Downgrades of covered bonds to below triple-A are likely to fall in significance for insurance company investors as a result of recalibrated capital charges under the latest EC Solvency II proposal, according to an analyst, as the required spread pick-ups for double-A covered bonds shrink considerably.

As reported in The Covered Bond Report in December (here) and noted by Fitch on Monday, the latest draft rules proposed by the European Commission extend favourable treatment to covered bonds by allocating double-A rated covered bonds to a separate category of lower capital charges (0.9% compared with 1.1%) and softening the linearity between duration and capital charges after five years.

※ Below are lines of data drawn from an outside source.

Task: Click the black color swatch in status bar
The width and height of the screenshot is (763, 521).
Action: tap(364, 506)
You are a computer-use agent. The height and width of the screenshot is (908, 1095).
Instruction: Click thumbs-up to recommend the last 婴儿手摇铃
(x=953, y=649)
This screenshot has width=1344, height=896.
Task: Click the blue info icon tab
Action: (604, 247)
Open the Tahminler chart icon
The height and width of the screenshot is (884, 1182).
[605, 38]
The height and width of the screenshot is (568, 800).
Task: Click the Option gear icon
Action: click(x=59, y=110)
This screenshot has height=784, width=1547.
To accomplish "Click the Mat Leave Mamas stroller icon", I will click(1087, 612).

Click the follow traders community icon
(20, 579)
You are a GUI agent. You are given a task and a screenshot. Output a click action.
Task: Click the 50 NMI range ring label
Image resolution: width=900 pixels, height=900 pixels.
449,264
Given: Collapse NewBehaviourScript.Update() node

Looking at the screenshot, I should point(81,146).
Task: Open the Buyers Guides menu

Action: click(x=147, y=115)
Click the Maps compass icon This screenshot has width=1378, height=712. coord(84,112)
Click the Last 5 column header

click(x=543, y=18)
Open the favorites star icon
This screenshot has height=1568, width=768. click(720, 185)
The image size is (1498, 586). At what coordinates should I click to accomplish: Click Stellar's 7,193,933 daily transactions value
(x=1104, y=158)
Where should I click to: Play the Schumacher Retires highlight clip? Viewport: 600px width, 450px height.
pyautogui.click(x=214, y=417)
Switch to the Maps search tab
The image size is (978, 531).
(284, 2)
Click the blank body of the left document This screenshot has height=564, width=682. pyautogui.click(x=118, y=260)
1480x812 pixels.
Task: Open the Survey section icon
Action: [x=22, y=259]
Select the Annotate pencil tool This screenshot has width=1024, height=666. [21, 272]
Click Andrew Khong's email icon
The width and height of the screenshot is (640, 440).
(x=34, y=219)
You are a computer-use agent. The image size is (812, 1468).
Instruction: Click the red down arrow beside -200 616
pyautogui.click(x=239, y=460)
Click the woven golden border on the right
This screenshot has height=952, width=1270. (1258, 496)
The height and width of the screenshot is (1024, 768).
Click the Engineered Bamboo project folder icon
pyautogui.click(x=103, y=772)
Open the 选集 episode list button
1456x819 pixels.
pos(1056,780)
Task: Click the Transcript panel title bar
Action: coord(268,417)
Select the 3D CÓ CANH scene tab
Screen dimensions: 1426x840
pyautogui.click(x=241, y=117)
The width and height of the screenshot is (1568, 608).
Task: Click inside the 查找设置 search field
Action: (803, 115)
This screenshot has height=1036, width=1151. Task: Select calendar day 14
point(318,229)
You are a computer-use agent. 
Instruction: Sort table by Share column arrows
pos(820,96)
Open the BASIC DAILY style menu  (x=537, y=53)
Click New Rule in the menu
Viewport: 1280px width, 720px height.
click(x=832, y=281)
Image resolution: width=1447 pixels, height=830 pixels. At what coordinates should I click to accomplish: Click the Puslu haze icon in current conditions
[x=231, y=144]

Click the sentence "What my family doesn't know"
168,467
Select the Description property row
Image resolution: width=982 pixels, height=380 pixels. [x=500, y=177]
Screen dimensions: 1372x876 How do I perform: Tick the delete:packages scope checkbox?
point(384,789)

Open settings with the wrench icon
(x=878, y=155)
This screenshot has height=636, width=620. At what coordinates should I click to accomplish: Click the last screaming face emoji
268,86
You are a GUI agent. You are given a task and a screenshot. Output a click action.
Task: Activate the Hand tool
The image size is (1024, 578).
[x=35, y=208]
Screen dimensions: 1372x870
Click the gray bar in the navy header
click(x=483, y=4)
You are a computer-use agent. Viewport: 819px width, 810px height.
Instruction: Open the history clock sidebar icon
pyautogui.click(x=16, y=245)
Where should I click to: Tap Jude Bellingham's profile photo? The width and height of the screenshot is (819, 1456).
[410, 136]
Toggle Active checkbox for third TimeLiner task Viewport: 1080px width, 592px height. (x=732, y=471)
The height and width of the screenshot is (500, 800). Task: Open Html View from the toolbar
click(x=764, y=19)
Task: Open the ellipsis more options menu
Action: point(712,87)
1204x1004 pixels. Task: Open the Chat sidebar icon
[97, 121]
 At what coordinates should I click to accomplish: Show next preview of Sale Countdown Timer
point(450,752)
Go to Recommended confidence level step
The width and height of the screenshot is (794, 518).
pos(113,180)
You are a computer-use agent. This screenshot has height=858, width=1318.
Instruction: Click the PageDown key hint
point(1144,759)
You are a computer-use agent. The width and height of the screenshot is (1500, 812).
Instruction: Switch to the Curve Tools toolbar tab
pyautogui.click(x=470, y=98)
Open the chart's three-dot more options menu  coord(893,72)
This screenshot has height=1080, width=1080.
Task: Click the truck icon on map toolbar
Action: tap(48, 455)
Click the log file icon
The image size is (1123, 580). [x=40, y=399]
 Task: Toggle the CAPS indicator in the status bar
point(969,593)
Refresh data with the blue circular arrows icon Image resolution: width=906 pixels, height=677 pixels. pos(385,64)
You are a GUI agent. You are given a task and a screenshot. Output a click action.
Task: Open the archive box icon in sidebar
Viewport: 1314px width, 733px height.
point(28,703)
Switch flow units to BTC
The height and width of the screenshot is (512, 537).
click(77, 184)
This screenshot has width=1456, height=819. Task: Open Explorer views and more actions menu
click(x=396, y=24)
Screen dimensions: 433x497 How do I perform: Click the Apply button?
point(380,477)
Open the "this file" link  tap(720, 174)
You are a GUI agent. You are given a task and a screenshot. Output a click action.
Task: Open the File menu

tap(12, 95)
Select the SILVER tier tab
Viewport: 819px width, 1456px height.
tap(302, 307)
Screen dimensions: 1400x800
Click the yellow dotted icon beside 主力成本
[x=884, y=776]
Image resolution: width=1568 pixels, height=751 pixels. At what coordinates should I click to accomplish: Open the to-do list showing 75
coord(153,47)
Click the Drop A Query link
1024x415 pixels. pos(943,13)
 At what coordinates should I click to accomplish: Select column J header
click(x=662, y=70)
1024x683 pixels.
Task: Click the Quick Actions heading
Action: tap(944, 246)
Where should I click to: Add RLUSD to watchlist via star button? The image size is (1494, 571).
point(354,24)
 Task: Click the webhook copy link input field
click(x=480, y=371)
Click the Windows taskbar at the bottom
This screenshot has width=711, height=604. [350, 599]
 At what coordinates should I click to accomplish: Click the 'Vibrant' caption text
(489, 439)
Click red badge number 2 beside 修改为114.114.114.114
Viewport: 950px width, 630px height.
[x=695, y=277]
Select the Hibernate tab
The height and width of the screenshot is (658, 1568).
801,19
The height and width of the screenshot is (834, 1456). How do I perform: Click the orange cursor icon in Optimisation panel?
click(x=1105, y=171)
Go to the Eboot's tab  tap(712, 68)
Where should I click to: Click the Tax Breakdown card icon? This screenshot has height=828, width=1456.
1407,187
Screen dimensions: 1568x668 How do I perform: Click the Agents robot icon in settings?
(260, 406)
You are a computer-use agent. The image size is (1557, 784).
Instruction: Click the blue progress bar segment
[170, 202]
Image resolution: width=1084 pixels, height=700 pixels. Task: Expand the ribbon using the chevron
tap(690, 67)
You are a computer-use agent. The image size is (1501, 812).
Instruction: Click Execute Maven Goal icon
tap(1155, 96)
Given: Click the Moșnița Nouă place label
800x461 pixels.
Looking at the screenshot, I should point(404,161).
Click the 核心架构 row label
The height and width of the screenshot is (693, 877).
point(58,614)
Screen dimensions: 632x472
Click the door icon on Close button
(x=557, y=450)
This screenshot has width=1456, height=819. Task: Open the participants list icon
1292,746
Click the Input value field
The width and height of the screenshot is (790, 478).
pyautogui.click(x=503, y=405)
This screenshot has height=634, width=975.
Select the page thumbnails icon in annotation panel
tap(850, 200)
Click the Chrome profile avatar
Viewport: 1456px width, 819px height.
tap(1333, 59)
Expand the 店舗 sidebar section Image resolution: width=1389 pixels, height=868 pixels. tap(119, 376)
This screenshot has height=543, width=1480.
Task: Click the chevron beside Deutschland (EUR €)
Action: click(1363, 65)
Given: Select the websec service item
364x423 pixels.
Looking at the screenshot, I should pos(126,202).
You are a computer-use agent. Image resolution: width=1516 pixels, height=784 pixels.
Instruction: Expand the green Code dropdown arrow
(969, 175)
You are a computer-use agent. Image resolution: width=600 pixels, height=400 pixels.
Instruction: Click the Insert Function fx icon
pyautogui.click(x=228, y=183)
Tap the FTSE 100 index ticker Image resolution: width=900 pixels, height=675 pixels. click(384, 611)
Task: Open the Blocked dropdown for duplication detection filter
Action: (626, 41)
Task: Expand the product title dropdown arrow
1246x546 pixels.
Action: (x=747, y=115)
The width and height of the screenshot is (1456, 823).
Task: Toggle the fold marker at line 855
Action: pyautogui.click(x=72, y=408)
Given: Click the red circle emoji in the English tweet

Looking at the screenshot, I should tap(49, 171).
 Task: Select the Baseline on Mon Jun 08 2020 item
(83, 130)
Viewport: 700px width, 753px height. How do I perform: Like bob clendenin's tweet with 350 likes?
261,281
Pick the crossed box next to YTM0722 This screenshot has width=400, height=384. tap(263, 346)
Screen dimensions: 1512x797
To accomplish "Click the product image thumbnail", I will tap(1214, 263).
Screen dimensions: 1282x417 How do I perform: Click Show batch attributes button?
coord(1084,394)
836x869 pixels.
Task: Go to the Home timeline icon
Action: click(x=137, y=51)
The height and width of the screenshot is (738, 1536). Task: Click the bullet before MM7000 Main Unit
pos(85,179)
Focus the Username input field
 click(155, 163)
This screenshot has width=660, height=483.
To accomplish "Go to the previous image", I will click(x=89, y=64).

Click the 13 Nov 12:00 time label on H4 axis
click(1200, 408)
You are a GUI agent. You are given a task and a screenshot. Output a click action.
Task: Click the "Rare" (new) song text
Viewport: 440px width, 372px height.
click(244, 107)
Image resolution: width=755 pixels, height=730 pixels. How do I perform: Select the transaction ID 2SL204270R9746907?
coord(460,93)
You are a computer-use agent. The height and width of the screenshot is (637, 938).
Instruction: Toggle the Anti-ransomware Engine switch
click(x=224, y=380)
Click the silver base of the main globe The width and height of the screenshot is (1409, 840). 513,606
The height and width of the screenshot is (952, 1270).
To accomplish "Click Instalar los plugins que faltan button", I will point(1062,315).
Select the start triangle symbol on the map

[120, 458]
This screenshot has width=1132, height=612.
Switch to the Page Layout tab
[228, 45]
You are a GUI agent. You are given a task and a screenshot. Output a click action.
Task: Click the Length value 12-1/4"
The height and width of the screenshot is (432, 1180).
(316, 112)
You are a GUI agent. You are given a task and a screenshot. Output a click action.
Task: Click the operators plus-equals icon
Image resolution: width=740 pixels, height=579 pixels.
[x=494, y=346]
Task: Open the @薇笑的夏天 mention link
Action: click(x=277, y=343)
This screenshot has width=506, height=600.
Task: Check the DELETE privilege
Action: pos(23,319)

Florian Eichert, senior covered bond analyst at Crédit Agricole CIB, said that the double-A rated covered bond sector would benefit significantly from these proposals.

“The covered bonds rating cliff with the biggest capital impact for insurance companies is now between AA- and A+, which is also the relevant cliff in the CRD IV,” he said.

The capital charge for double-A rated covered bonds, especially for longer dated maturities, drops considerably, he said, with a 0.9% capital charge the starting point rather than 1.1% as was the case under an earlier proposal, and subsequent increases after year five are significantly smaller, with the capital charge for a 10 year double-A rated covered bond about 4% less, at 7%.

He noted that the capital charge for triple-A rated covered bonds has increased slightly to compensate for the improved treatment of those in the double-A category, and that the former “lose a little bit of their edge” over senior unsecured bonds, but that the aggregate effect after taking into account duration treatment is minimal.

However, the new rules have the biggest positive impact on AA rated covered bonds, he said, a crucial development given that the insurance sector is the only remaining investor group for which a downgrade of a covered bond to below triple-A has “significant economic meaning”.

A covered bond downgrade from triple-A to AA+ may no longer be a major concern, he suggested.

This is because the required spread difference for an insurance company that has an internal required rate of return on capital of 15% shrinks from 41bp in the 10 year segment to a “mere” 12bp, with the spread pick-up in the five year segment dropping from 23bp to only 9bp.

“We would expect the negative bias towards below AAA rated covered bonds, that we have from time to time witnessed in the insurance sector, to be much less of a factor now as long as we stay within the double A category,” said Eichert.